ADR-012: Priority Scoring System for Documentation Drift Detection

Status

Accepted

Date

2025-01-14

Context

As documentation drift detection scales to larger codebases, we need a systematic way to prioritize which drift issues require immediate attention versus those that can be deferred. Without prioritization, developers face information overload and may miss critical documentation updates while being overwhelmed by low-priority notifications.

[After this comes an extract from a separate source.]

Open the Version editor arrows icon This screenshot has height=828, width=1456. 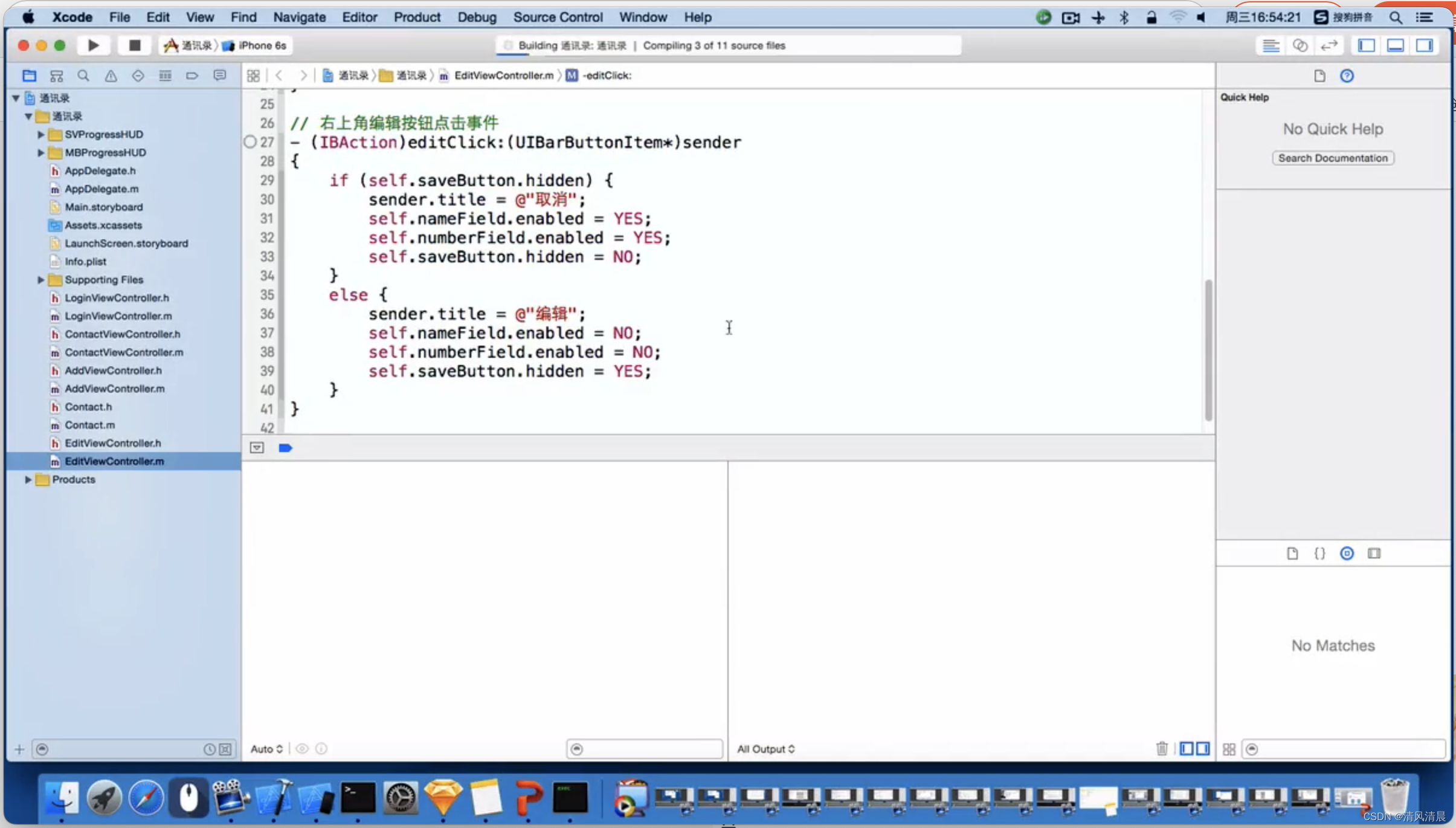point(1329,45)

Core Problem: Documentation drift detection can identify hundreds of potential issues in a large codebase, but not all issues have equal impact:

High-Impact Issues: Frequently-used APIs with breaking changes that affect many users
Medium-Impact Issues: Internal utilities with moderate usage and non-breaking changes
Low-Impact Issues: Rarely-used code paths with minor changes or comprehensive existing documentation

Current State: The drift detection system (ADR-009) identifies drift issues but lacks prioritization, leading to:

Developer fatigue from too many notifications
Critical issues being missed among low-priority noise
Inefficient documentation maintenance workflows
Difficulty focusing on high-value documentation updates

Strategic Importance: Effective prioritization directly impacts:

Developer productivity and focus
Documentation quality and completeness
User experience with up-to-date documentation
Maintenance efficiency and resource allocation

Decision

We will implement a multi-factor priority scoring system for documentation drift that considers code complexity, usage frequency, change magnitude, documentation coverage, staleness, and user feedback. The system calculates an overall priority score (0-100) and provides actionable recommendations (critical/high/medium/low) to guide developers in addressing the most impactful drift issues first.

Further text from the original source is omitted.